D.C.'s 'Quick Take' Has Residents Doing a Double-Take

"The District government filed court papers yesterday to seize $84 million worth of property from 16 owners in Southeast, giving them 90 days to leave and make way for a baseball stadium," The Washington Post reports.

"By invoking eminent domain, city officials said last week, they hope to keep construction of the Washington Nationals' ballpark on schedule to open in March 2008. The city exercised its 'quick take' authority, in which it takes immediate control of the titles to the properties."

In "Government-Funded Stadiums Not Worth Price of Admission" Cato senior fellow Doug Bandow writes: "Stadium advocates have been amazingly successful in taking from the poor and giving to the rich. Some wealthy sports moguls, such as Managing General Partner Al Davis of the NFL Oakland Raiders, have turned mulcting taxpayers into an art form. Raymond Keating, chief economist for the Small Business Survival Committee, estimates that government has poured more than $20 billion (in current dollars) into sports ventures in recent decades."

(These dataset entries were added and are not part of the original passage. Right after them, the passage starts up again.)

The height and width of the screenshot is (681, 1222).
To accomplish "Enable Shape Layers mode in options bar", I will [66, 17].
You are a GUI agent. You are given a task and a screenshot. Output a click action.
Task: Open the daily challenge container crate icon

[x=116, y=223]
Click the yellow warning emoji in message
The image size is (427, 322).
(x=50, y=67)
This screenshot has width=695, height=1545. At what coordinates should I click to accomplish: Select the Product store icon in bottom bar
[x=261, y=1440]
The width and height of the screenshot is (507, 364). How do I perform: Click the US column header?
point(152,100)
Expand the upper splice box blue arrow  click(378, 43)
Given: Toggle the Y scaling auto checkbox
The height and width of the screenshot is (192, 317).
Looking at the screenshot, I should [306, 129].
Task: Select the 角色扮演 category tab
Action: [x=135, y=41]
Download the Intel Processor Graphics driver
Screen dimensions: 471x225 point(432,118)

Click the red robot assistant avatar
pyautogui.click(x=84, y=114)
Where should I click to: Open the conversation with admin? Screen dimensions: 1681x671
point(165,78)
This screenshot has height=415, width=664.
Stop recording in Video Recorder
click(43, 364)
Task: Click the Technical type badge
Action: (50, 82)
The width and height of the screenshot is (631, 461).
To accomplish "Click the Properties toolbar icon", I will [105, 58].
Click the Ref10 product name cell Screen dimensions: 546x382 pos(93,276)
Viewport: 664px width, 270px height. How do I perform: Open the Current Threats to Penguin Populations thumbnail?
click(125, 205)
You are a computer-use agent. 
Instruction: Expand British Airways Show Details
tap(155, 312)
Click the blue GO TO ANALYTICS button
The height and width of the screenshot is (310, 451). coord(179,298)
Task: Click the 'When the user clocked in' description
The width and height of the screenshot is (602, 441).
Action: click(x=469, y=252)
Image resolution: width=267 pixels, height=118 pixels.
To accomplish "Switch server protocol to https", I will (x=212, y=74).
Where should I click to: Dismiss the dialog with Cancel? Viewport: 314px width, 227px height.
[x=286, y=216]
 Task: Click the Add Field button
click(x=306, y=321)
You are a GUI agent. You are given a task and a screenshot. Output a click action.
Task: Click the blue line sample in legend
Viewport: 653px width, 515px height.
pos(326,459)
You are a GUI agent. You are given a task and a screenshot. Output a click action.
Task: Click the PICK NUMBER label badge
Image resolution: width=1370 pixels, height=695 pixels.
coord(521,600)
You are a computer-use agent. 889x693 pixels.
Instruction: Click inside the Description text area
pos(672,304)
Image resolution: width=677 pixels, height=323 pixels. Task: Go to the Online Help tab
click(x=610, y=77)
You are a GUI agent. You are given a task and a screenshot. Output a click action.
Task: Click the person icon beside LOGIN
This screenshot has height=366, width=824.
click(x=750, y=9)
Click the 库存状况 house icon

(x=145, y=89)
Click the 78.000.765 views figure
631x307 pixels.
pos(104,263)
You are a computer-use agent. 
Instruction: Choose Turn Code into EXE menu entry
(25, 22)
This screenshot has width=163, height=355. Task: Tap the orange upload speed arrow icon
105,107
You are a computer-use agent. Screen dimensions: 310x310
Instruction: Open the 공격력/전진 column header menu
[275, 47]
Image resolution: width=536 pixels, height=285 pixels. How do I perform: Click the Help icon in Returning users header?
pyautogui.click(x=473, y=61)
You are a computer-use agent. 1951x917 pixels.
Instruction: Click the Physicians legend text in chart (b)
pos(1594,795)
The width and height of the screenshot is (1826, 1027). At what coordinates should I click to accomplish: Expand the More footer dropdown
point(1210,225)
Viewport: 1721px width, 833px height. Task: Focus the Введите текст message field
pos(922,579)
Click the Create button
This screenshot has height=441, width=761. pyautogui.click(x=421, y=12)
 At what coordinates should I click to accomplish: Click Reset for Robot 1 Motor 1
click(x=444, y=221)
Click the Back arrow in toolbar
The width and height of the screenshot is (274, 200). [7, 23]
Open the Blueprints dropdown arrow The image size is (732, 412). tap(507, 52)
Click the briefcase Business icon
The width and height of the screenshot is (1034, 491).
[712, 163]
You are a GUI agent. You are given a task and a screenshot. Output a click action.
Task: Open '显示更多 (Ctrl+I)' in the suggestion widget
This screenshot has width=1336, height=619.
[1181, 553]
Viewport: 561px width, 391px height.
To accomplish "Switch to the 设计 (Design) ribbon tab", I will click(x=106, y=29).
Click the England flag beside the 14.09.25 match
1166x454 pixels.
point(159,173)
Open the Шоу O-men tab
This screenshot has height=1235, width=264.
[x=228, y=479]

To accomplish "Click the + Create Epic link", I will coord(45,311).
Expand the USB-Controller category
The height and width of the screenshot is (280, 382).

In "An Excess of Power," Cato policy analyst Radley Balko writes: "If the Supreme Court killed off the Ninth Amendment with Raich, Kelo in many ways represents the culmination of its complete disregard for even our explicitly enumerated rights. Go back to Madison's quote above. A government that doesn't respect the title to your land is in all likelihood a government that will in time lose respect for your property in your right to speech, arms, and due process. And indeed in recent years, with help from the Supreme Court, government at all levels has run roughshod over even our explicitly enumerated rights.

"In this sense, Kelo's symbolic significance is probably more damaging than its practical application. By deferring to state and local governments, who may now seize property for virtually any reason at all, the Supreme Court has announced its complete disregard for private property. Which means that America may have finally achieved Madison's dim vision: 'An excess of power' now prevails, and we're now living under a government that neither respects our right to property, nor acknowledges the property we own in our rights."